Two-dimensional superstructures and softened C–H stretching vibrations of cyclohexane on Rh(111): Effects of preadsorbed hydrogen

Abstract

Adsorption structures and interaction of cyclohexane molecules on the clean and hydrogen-preadsorbed Rh(111) surfaces were investigated using scanning tunneling microscopy, spot-profile-analysis low-energy electron diffraction, temperature-programmed desorption, and infrared reflection absorption spectroscopy (IRAS). Various ordered structures of adsorbed cyclohexane were observed as a function of hydrogen and cyclohexane coverages. When the fractional coverage (θ(H)) of preadsorbed hydrogen was below 0.8, four different commensurate or higher-order commensurate superstructures were found as a function of θ(H); whereas more densely packed incommensurate overlayers became dominant at higher θ(H).
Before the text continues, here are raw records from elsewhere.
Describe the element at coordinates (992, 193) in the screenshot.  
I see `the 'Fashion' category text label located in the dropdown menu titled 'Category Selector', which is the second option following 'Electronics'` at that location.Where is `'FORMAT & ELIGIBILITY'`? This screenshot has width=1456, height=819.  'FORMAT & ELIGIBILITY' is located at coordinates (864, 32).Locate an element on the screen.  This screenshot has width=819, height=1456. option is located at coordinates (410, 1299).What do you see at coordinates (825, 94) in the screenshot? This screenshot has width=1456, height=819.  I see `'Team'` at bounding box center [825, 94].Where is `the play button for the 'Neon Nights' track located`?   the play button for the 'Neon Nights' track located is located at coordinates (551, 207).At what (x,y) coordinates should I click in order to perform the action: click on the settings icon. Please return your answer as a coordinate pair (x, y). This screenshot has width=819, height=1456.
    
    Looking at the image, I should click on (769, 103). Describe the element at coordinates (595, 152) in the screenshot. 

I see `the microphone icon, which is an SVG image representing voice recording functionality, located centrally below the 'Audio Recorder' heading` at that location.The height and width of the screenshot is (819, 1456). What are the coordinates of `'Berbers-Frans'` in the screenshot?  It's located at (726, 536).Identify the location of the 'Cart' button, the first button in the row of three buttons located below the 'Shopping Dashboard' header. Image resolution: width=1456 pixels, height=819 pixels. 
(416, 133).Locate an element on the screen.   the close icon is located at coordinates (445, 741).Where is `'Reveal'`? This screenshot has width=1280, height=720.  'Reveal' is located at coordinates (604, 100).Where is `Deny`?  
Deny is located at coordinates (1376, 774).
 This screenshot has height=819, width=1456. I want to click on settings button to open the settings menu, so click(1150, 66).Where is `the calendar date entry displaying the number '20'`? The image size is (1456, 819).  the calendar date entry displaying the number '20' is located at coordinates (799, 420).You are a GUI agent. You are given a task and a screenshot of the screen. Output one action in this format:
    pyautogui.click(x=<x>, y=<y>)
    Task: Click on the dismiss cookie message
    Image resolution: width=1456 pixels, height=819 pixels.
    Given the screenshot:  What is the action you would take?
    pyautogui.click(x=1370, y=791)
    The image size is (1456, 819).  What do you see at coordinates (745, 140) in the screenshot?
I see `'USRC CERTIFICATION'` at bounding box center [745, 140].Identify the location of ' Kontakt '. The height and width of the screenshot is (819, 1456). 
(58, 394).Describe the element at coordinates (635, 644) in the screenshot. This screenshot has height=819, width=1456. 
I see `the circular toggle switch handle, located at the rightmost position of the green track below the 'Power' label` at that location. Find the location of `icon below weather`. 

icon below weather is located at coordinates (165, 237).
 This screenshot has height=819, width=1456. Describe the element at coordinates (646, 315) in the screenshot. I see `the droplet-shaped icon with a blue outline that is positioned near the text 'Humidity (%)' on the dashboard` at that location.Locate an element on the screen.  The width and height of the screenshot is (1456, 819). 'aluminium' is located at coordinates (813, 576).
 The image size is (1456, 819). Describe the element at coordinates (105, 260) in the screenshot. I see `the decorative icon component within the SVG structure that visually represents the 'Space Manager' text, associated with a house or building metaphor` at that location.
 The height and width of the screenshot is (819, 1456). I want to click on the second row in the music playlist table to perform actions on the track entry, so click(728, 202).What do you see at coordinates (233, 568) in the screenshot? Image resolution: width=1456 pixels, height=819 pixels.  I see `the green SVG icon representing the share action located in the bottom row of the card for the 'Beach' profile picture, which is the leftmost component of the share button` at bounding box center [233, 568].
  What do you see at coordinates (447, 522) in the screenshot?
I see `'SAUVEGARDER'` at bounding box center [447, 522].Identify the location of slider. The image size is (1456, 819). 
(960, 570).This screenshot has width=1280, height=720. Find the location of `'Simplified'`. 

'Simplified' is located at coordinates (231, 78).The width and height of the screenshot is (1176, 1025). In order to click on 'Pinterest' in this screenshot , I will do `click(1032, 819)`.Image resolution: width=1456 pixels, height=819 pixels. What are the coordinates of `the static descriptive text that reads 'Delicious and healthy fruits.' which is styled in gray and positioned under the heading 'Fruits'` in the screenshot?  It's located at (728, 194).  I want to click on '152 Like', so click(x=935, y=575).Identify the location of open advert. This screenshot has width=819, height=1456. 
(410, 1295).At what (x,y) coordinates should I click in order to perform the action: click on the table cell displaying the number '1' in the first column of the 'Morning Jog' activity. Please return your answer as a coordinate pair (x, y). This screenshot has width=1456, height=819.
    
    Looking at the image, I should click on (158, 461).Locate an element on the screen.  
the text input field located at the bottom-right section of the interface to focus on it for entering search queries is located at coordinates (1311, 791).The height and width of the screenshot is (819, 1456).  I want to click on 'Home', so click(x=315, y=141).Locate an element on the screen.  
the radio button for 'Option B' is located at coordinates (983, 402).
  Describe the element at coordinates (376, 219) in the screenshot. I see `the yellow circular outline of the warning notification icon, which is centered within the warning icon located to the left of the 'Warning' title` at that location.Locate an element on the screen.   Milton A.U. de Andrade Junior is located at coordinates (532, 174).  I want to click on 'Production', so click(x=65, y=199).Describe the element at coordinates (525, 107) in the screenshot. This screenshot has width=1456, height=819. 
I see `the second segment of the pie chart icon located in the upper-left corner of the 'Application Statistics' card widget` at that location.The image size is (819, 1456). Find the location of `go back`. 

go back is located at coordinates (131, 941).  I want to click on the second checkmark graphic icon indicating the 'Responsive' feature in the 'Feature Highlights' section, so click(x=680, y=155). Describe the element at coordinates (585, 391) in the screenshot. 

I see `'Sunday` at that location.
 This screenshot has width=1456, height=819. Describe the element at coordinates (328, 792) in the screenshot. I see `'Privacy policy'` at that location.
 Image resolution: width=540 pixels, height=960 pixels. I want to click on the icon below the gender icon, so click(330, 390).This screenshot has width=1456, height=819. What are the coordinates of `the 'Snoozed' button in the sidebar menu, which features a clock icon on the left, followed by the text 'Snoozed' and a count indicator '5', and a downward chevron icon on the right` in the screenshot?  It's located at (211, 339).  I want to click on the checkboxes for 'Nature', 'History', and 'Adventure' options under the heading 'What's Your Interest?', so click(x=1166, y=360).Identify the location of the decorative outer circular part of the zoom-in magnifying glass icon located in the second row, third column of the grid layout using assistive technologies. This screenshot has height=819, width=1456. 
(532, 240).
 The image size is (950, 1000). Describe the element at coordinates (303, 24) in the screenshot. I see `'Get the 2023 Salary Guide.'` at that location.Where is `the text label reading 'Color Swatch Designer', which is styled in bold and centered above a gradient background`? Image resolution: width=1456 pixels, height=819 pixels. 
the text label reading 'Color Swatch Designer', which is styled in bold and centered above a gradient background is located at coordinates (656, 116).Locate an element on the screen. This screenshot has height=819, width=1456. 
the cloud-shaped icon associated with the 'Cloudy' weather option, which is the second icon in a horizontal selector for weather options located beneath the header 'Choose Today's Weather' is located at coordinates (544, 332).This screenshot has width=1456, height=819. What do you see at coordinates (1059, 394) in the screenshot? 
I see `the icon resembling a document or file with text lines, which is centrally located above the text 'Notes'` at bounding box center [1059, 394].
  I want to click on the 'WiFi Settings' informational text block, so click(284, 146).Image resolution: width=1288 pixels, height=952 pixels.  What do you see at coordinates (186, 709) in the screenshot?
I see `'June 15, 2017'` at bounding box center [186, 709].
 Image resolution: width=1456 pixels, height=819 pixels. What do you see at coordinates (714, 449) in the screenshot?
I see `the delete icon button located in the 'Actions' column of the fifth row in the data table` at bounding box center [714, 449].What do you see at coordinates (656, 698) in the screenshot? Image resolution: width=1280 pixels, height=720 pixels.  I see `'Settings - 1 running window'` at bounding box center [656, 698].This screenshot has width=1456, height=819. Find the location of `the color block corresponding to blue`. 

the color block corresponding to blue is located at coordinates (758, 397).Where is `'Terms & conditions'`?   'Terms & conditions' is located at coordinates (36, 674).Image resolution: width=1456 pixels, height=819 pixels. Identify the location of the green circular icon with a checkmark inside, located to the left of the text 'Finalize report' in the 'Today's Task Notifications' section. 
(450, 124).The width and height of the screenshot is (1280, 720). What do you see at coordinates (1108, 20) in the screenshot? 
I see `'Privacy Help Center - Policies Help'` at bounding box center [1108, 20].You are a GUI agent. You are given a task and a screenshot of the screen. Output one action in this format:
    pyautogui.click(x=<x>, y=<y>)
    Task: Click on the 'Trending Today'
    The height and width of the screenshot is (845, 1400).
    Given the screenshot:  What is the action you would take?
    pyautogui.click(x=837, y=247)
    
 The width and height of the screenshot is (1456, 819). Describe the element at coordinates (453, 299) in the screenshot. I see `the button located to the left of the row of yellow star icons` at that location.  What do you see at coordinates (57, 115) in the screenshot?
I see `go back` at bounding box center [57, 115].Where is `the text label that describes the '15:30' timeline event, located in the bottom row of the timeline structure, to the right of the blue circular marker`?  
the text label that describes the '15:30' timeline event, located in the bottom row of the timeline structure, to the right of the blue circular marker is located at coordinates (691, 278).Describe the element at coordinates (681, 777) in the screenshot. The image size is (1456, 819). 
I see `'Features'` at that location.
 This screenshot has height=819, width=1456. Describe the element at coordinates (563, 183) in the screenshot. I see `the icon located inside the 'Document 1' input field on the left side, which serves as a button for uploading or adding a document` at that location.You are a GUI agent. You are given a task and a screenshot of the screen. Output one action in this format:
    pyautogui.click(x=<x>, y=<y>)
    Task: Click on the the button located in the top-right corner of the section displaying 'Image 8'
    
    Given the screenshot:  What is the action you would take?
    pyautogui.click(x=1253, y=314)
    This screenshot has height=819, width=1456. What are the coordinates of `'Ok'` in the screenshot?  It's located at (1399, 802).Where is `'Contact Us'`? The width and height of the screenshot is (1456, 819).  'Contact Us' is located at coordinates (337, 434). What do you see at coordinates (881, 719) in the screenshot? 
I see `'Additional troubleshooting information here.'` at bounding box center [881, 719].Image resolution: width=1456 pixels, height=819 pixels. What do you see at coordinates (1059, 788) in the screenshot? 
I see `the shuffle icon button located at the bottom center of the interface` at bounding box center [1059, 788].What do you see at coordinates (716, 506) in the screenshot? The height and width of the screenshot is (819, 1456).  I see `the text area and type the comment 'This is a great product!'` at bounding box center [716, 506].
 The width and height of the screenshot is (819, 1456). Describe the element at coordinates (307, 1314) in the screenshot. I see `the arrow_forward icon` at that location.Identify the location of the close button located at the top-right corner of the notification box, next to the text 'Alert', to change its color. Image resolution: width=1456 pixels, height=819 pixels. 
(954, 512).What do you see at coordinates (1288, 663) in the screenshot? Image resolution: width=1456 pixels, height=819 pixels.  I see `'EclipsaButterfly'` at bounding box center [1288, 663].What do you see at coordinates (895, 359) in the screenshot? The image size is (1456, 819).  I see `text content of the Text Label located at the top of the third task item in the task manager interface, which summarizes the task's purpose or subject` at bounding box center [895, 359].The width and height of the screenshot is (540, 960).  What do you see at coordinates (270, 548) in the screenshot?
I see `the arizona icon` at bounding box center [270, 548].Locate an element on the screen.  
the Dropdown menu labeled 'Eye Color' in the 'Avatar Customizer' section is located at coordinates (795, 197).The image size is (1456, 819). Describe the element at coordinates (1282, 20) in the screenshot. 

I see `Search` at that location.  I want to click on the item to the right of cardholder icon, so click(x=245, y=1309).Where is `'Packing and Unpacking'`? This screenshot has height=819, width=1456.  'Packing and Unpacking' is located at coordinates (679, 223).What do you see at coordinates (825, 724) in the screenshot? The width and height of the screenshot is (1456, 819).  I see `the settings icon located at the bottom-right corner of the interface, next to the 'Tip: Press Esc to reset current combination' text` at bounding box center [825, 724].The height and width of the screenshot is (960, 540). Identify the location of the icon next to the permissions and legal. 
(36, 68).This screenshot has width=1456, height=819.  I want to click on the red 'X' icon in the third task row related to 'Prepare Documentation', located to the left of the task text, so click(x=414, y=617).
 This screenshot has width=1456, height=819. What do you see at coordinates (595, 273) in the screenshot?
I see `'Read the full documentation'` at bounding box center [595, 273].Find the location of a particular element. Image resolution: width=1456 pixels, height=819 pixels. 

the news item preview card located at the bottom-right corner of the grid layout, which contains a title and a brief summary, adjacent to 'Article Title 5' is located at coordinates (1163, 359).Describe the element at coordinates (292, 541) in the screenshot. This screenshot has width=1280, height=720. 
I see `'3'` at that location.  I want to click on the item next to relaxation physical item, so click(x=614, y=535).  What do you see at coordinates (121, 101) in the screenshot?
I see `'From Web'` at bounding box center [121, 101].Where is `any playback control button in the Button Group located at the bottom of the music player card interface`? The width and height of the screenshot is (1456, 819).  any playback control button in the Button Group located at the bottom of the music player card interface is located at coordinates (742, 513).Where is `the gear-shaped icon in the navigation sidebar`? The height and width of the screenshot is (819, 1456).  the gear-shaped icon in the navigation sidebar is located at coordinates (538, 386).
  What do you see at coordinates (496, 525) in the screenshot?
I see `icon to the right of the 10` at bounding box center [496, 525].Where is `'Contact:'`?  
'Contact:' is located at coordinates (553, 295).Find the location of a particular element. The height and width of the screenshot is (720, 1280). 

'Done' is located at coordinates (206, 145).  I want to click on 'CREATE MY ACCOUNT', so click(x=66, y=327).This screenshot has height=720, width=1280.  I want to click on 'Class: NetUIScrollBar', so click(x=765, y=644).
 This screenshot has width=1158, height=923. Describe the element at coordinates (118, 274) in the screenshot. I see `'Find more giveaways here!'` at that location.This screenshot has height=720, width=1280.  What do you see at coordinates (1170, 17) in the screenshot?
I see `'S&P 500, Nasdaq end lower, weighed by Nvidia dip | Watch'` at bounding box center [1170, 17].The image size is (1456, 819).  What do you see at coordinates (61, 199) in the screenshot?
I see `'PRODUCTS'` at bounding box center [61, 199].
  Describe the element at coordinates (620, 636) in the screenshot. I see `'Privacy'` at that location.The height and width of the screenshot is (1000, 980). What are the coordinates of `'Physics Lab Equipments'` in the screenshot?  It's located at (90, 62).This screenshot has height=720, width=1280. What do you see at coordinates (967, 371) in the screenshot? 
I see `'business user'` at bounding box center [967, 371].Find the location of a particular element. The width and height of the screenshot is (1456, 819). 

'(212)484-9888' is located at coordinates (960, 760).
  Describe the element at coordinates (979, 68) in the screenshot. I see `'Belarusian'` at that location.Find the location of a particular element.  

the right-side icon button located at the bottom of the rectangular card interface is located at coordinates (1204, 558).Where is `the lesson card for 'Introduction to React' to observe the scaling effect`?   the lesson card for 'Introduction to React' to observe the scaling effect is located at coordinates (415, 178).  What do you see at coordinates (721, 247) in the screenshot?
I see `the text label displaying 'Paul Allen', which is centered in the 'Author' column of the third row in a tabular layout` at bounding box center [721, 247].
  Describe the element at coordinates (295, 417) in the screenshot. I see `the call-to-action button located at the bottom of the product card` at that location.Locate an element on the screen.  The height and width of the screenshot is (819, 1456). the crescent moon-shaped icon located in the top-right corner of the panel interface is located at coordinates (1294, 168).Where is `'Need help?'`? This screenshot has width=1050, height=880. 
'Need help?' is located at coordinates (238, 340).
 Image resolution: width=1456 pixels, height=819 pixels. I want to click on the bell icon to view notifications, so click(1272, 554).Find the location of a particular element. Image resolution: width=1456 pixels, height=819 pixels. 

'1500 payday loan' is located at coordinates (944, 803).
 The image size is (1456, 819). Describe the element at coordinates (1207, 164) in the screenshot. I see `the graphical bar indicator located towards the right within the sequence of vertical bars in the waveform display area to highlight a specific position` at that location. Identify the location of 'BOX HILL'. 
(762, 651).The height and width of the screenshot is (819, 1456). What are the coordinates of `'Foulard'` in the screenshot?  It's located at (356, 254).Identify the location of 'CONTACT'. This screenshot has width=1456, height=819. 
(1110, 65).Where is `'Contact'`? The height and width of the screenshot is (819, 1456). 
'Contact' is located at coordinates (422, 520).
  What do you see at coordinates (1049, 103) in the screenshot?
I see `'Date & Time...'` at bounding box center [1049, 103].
IRAS measurements showed sharp softened C-H vibrational peaks at 20 K, which originate from the electronic interaction between adsorbed cyclohexane and the Rh surface. The multiple softened C-H stretching peaks in each phase are due to the variation in the adsorption distance from the substrate. At high hydrogen coverages they became attenuated in intensity and eventually diminished at θ(H) = 1. The gradual disappearance of the soft mode correlates well with the structural phase transition from commensurate structures to incommensurate structures with increasing hydrogen coverage. The superstructure of adsorbed cyclohexane is controlled by the delicate balance between adsorbate-adsorbate and adsorbate-substrate interactions which are affected by preadsorbed hydrogen.